_Work item_
Return exactly the lines of the entries that start at the line containing "You are a GUI" and continue to the last line. Omit the pictures.
Data below:
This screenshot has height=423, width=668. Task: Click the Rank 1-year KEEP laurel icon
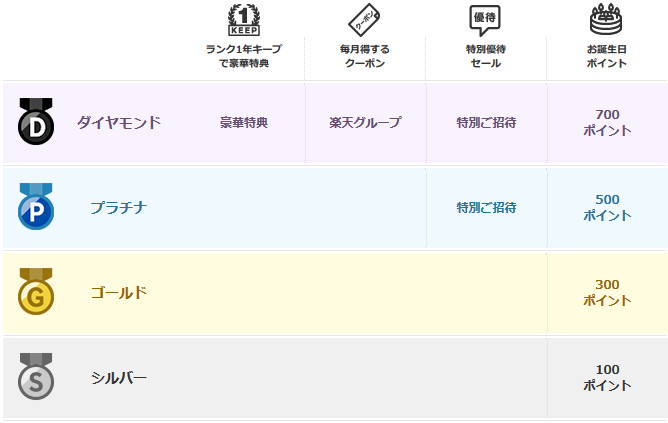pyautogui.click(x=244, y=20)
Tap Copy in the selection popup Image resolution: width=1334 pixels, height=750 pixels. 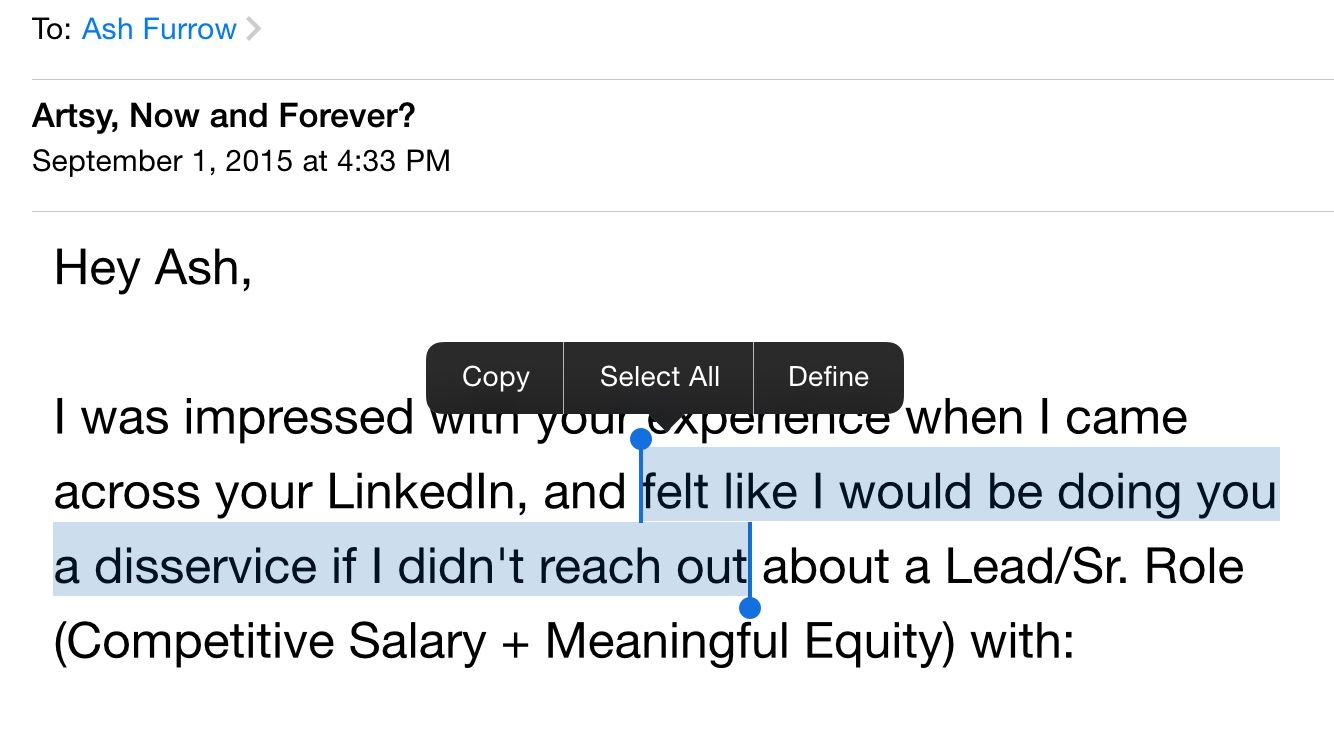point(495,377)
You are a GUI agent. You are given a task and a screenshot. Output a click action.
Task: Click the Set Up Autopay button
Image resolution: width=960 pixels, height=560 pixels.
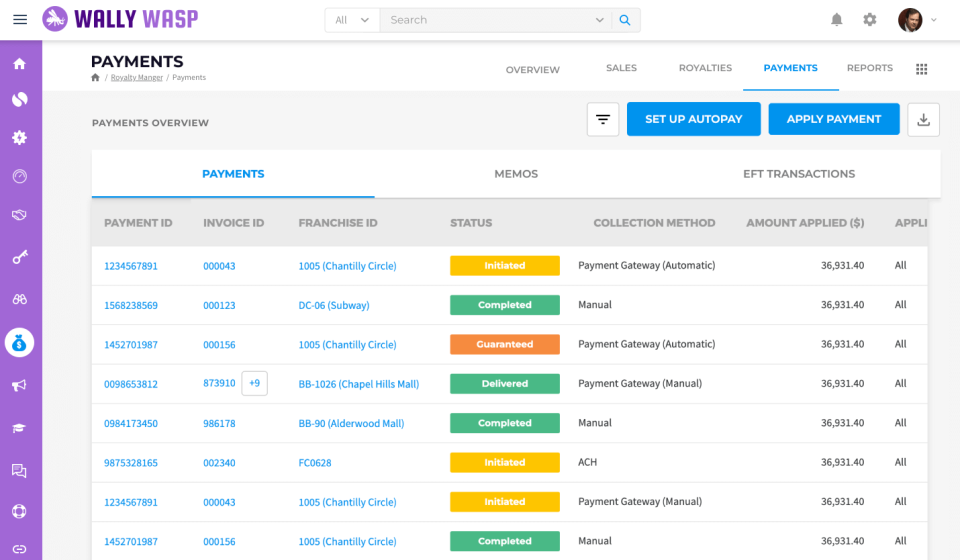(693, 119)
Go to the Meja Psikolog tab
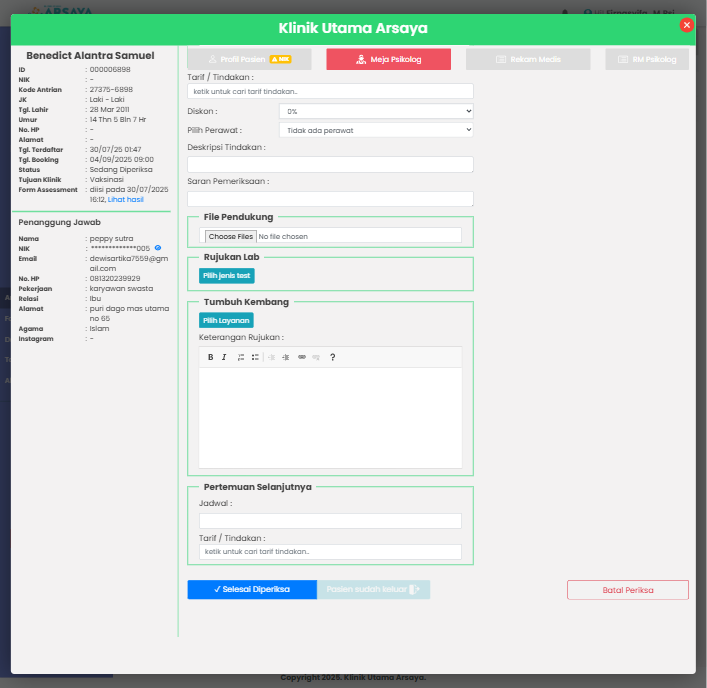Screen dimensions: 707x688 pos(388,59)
End of Data.
_Problem solution_
You are a GUI agent. You are given a task and a screenshot. Output a click action.
Task: Click the Set Up Autopay button
Image resolution: width=960 pixels, height=560 pixels.
(693, 119)
Go to the Meja Psikolog tab
Screen dimensions: 707x688 pos(388,59)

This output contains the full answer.